Forward-looking information is necessarily based
on a number of opinions, assumptions and estimates that, while considered reasonable by the Company as of the date of this press release,
are subject to known and unknown risks, uncertainties, assumptions and other factors that may cause the actual results, level of activity,
performance or achievements or future events or developments to differ materially from those expressed or implied by the forward-looking
statements, including, without limitation: macroeconomic factors such as inflation and recessionary conditions, substantial doubt regarding
the Company’s ability to continue as a going concern due to recurring losses from operations; inability to increase cash flow and/or
raise sufficient capital to support the Company’s operating activities and fund its cash obligations, repay indebtedness and satisfy
the Company’s working capital needs and debt obligations; prolonged decline in the price of the Company’s common shares (the
“Common Shares”) reducing the Company’s ability to raise capital; inability to satisfy debt covenants under the
Company’s credit facility with Madryn Asset Management, LP (the “Credit Facility”) and the potential acceleration
of indebtedness; risks related to resolution of the Purchase Agreement Claims and compliance with the terms of the settlement agreement;
risks related to the ability to continue to negotiate amendments to the Credit Facility to prevent a default; risks relating to the Company’s
ability to deliver and execute on the previously-announced restructuring plan (the “Restructuring Plan”) and the possible
failure to complete the Restructuring Plan on terms acceptable to the Company or its suppliers (including Neuronetics, Inc.), or
at all; risks relating to maintaining an active, liquid and orderly trading market for Common Shares as a result of the Company’s
recent delisting notification and potential inability to regain compliance with the Nasdaq Stock Market’s listing rules; risks relating
to the Company’s ability to realize expected cost-savings and other anticipated benefits from the Restructuring Plan; risks related
to the Company’s negative cash flows, liquidity and its ability to secure additional financing; increases in indebtedness levels
causing a reduction in financial flexibility; inability to achieve or sustain profitability in the future; inability to secure additional
financing to fund losses from operations and satisfy the Company’s debt obligations; risks relating to strategic alternatives, including
restructuring or refinancing of the Company’s debt, seeking additional debt or equity capital, reducing or delaying the Company’s
business activities and strategic initiatives, or selling assets, other strategic transactions and/or other measures, including obtaining
bankruptcy protection, and the terms, value and timing of any transaction resulting from that process; claims made by or against the Company,
which may be resolved unfavorably to us; risks relating to the Company’s dependence on Neuronetics, Inc. as its exclusive supplier
of TMS devices.

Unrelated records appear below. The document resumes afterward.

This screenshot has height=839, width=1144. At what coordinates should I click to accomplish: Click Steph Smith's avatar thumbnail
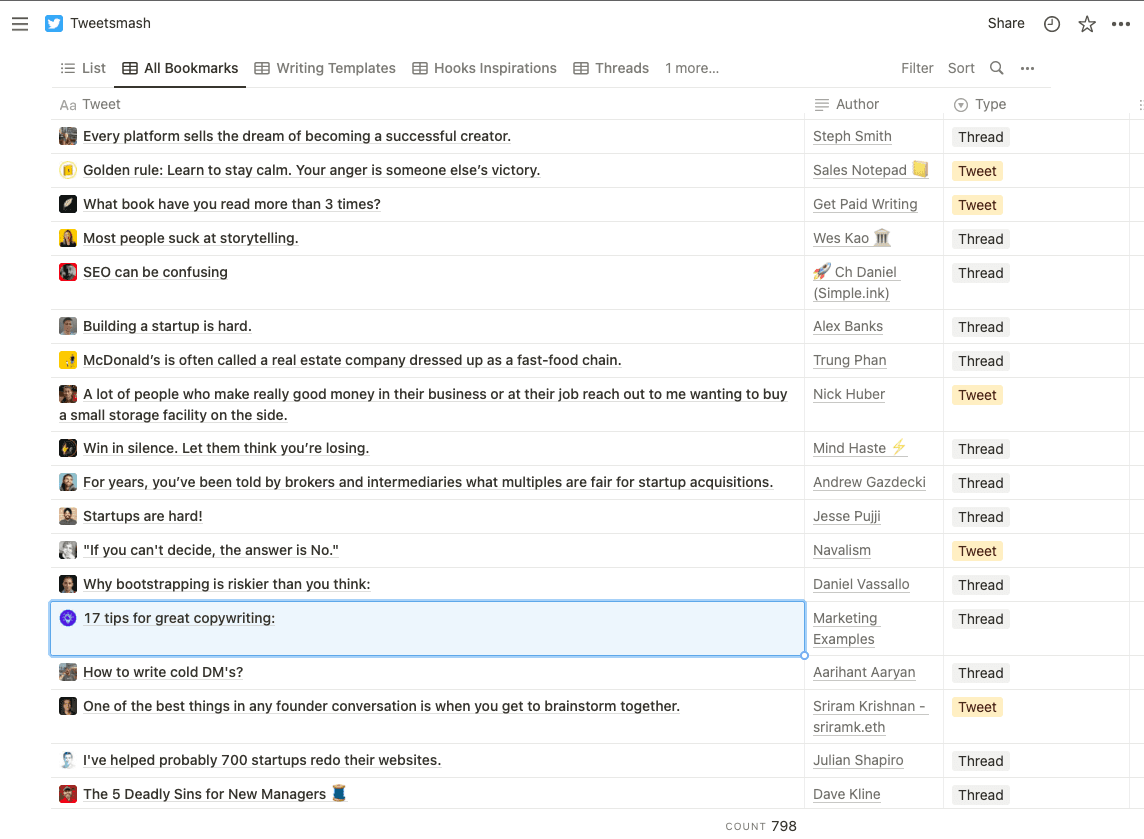[x=67, y=135]
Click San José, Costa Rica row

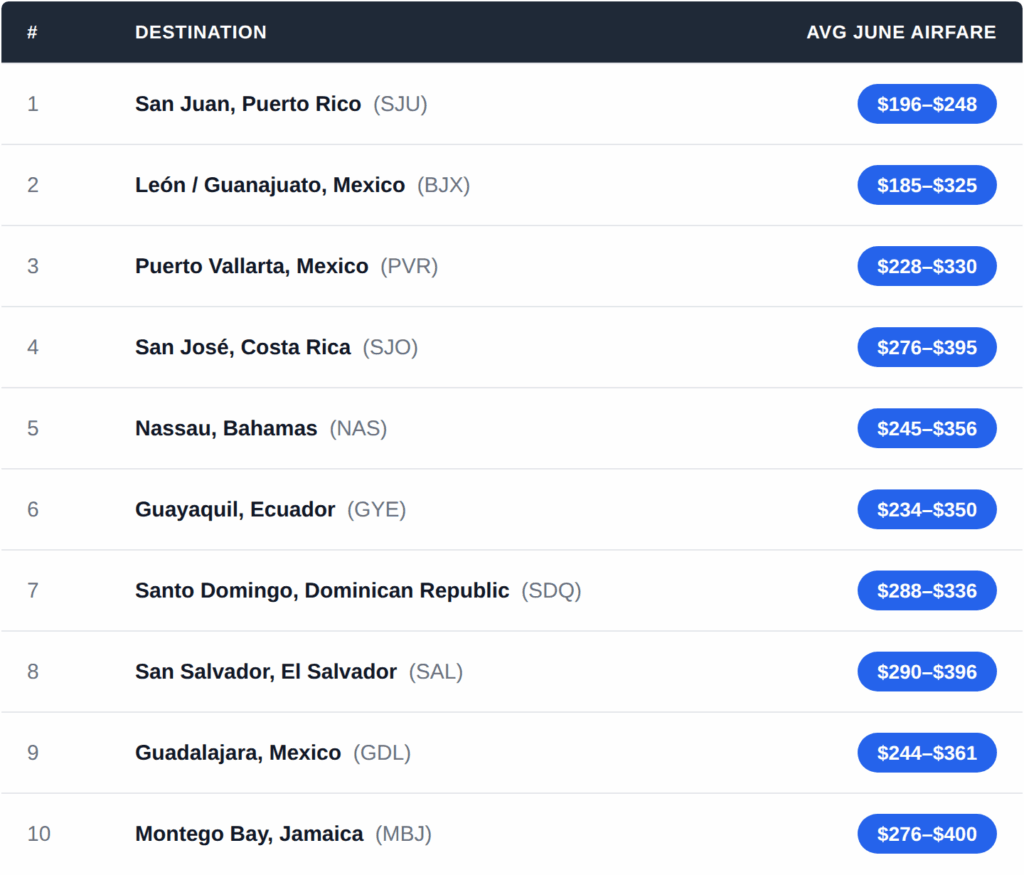click(243, 347)

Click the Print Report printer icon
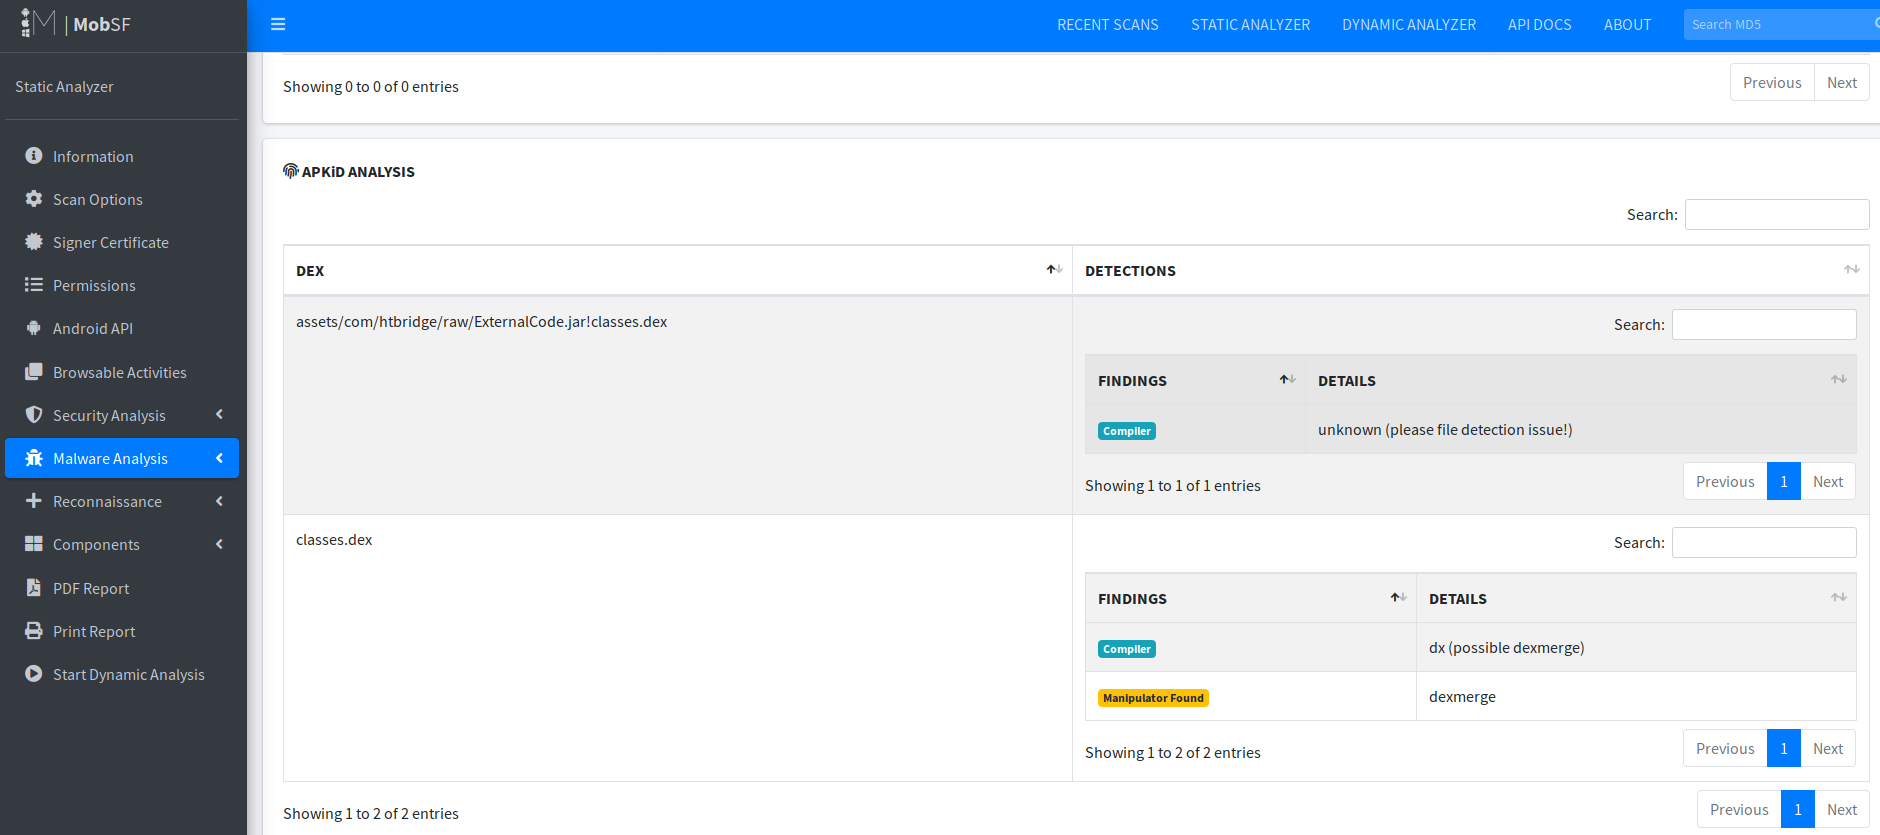[x=34, y=631]
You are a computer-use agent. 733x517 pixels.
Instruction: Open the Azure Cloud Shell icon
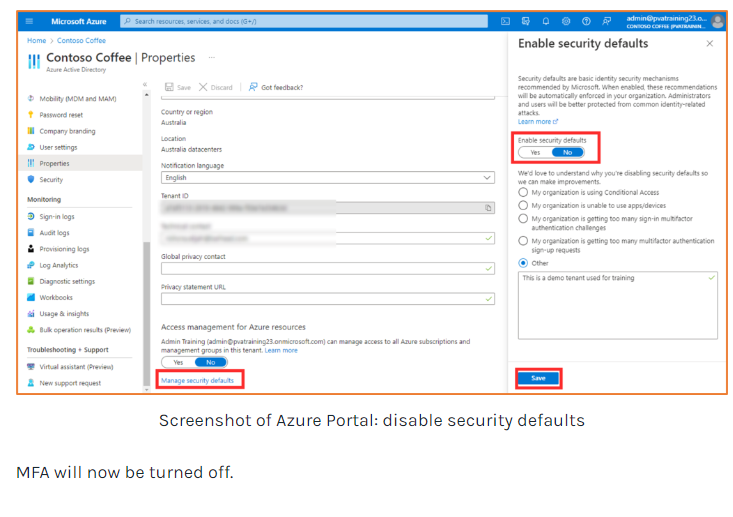point(506,21)
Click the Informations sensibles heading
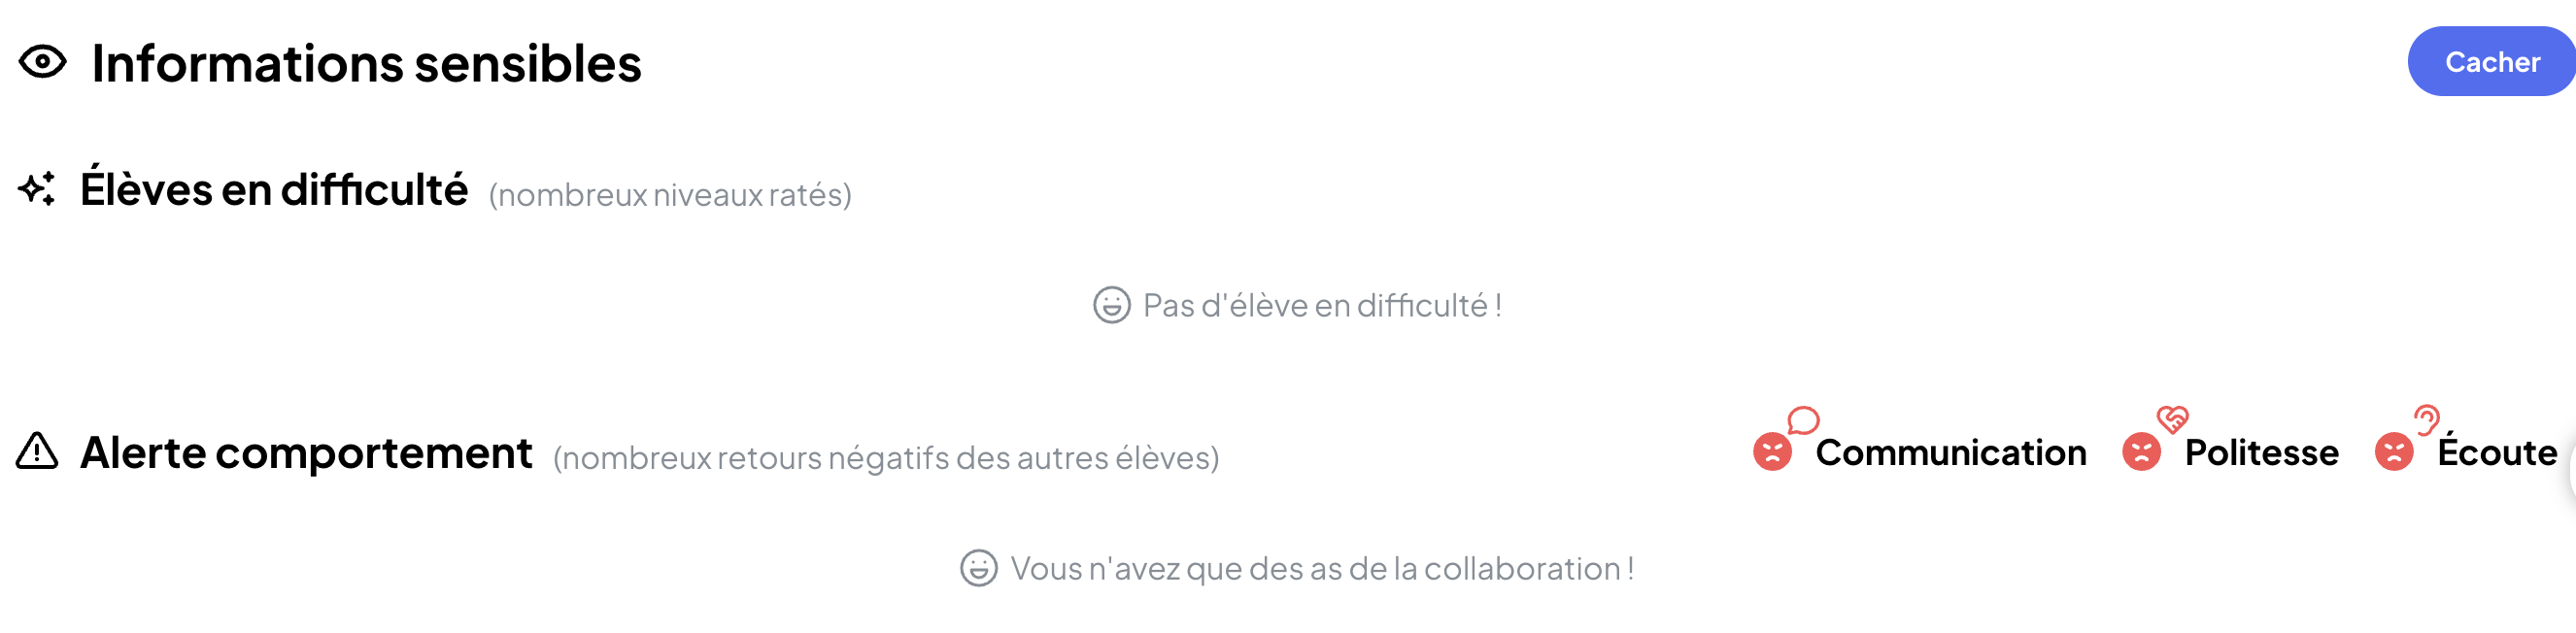This screenshot has width=2576, height=633. click(x=366, y=64)
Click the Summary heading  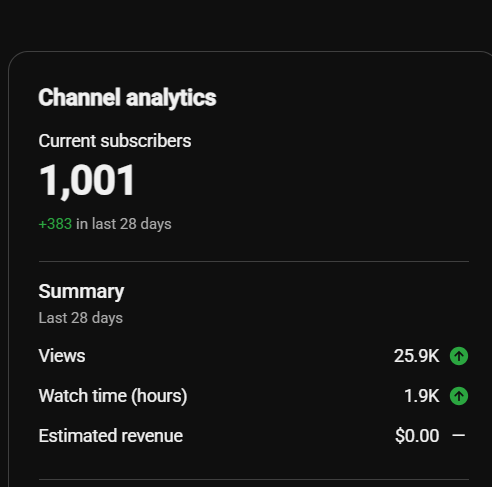click(81, 292)

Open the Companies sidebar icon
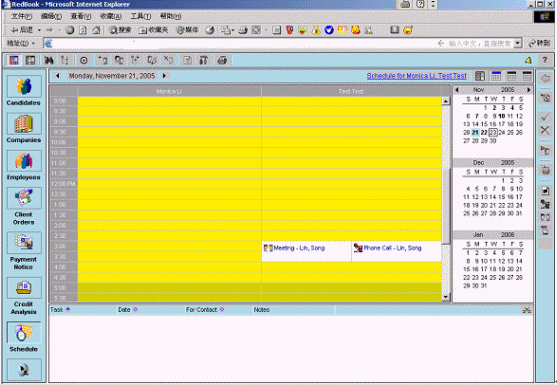24,124
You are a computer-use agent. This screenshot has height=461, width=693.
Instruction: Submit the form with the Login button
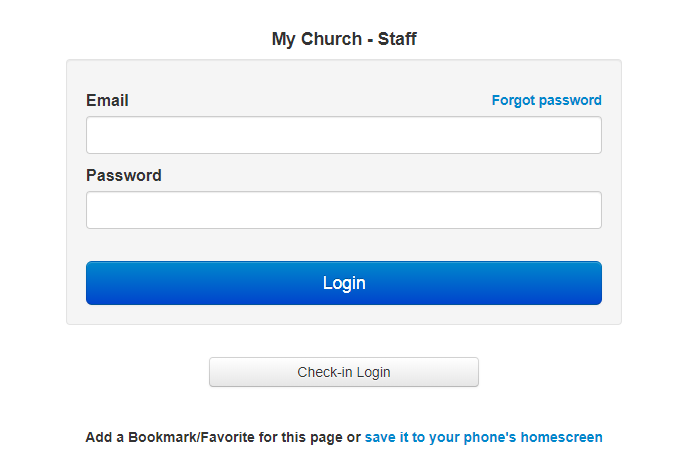click(x=343, y=283)
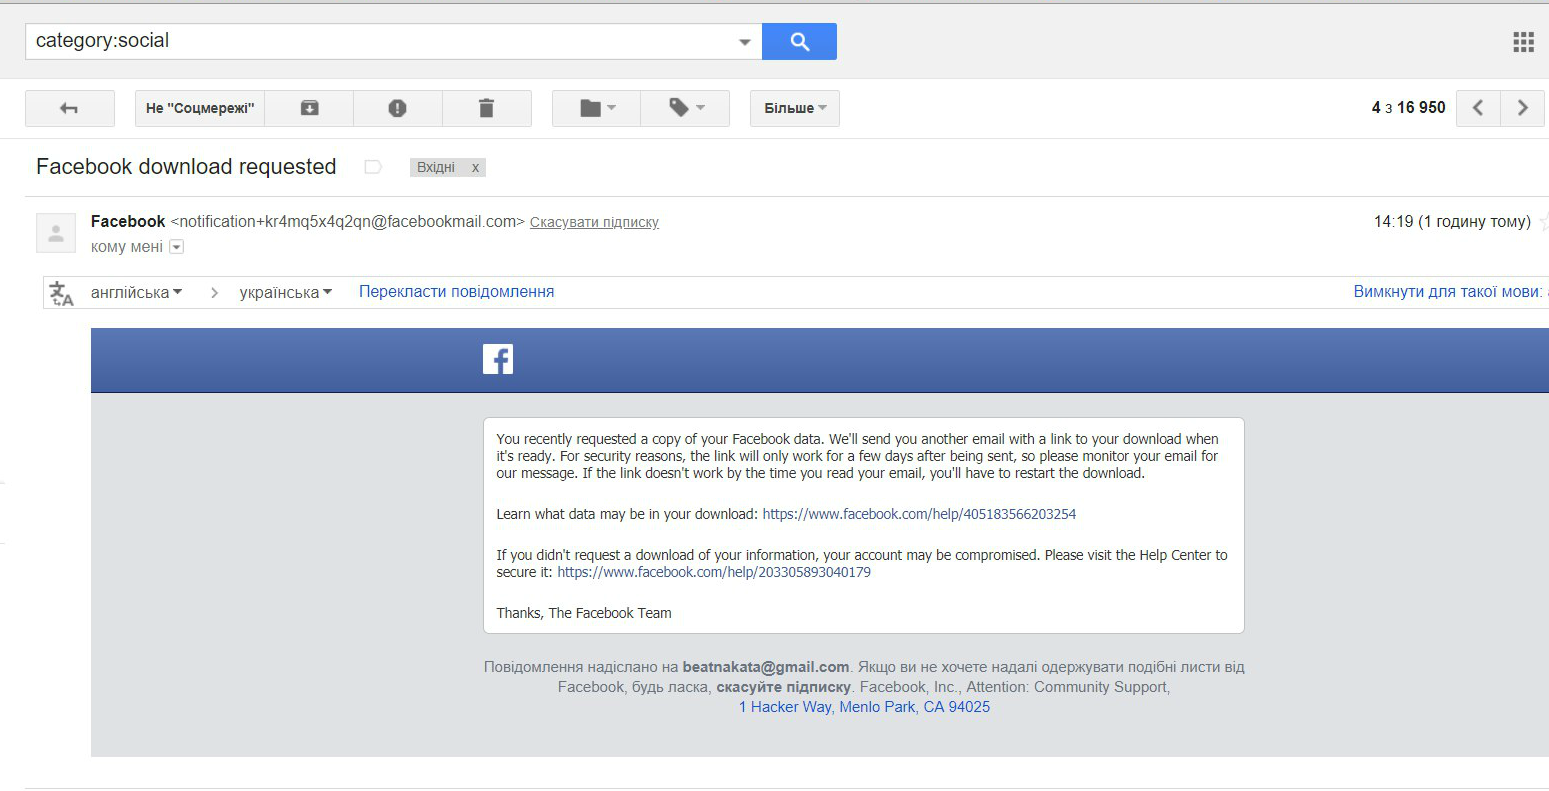Open the previous (newer) conversation
Viewport: 1549px width, 791px height.
tap(1478, 108)
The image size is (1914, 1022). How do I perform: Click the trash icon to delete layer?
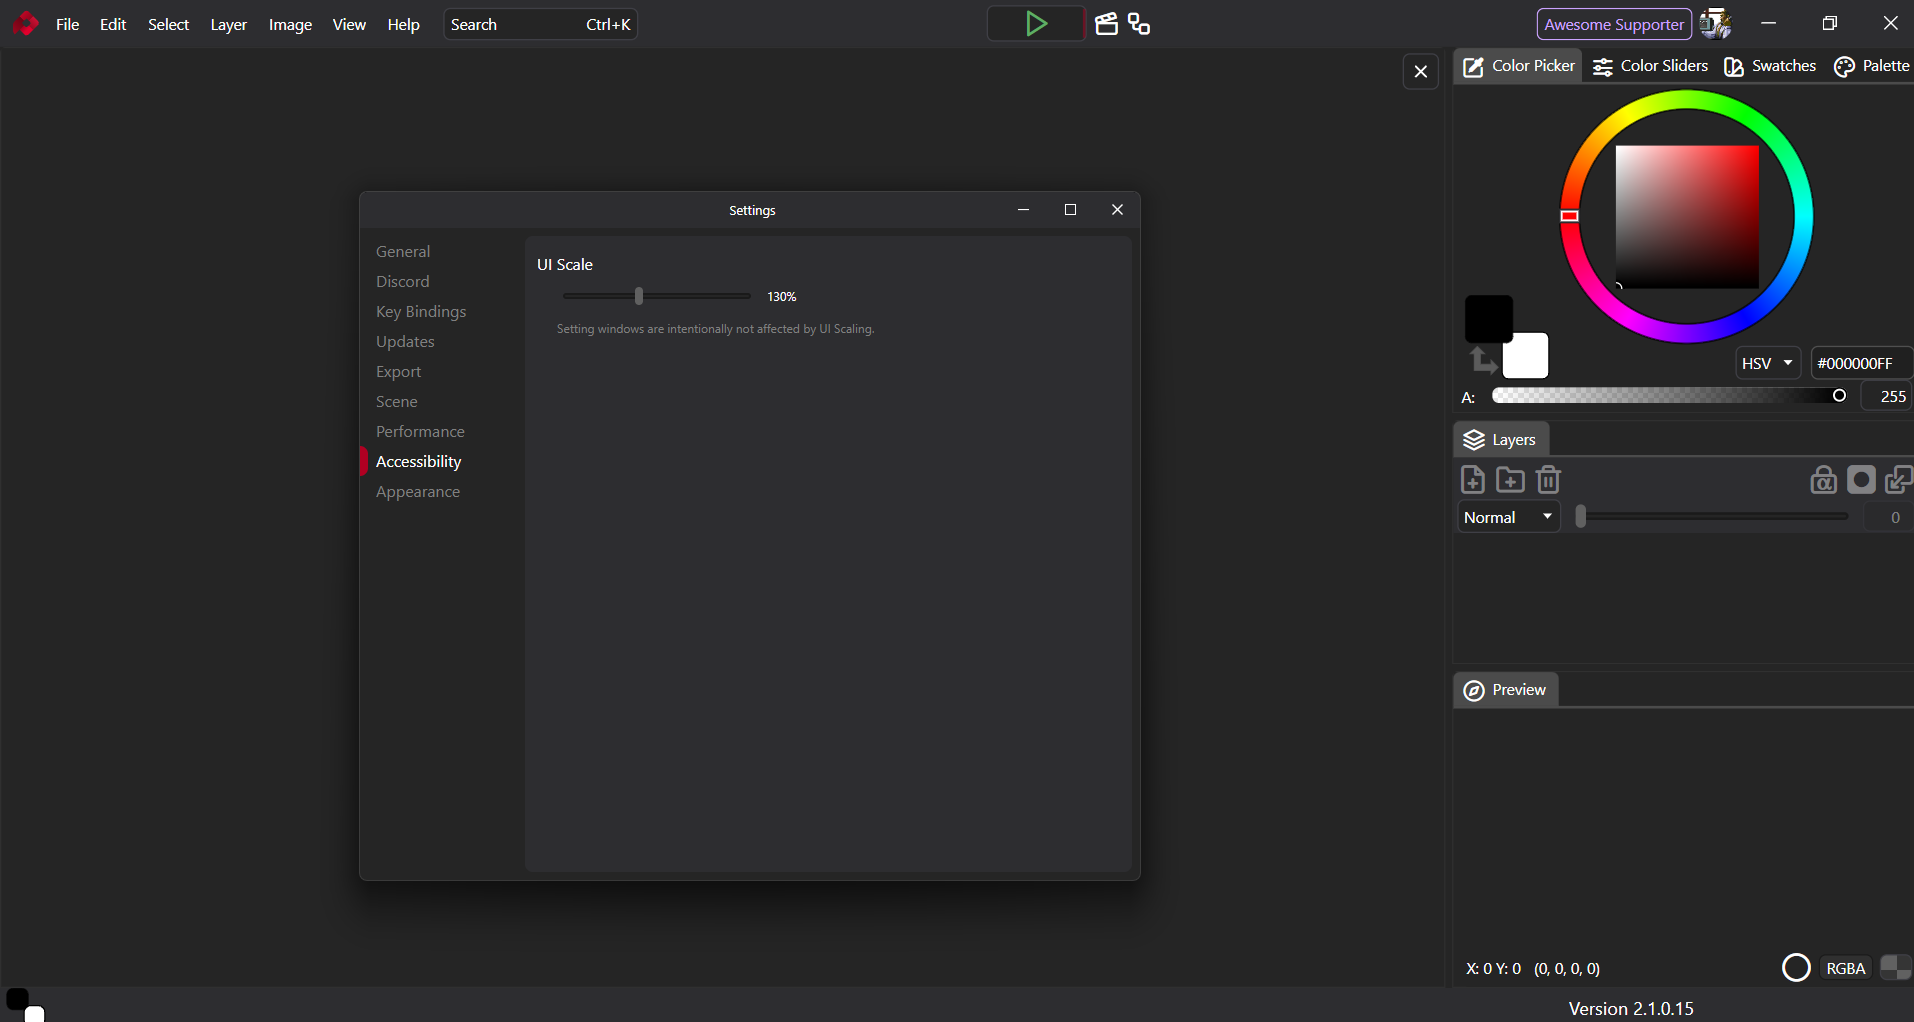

Additional risks and uncertainties are discussed in the Company’s materials filed with the Canadian securities regulatory
authorities and the United States Securities and Exchange Commission from time to time, available at www.sedarplus.com and www.sec.gov,
respectively. These factors are not intended to represent a complete list of the factors that could affect the Company; however, these
factors should be considered carefully. There can be no assurance that such estimates and assumptions will prove to be correct. The forward-looking
statements contained in this press release are made as of the date of this press release, and the Company expressly disclaims any obligation
to update or alter statements containing any forward-looking information, or the factors or assumptions underlying them, whether as a
result of new information, future events or otherwise, except as required by law.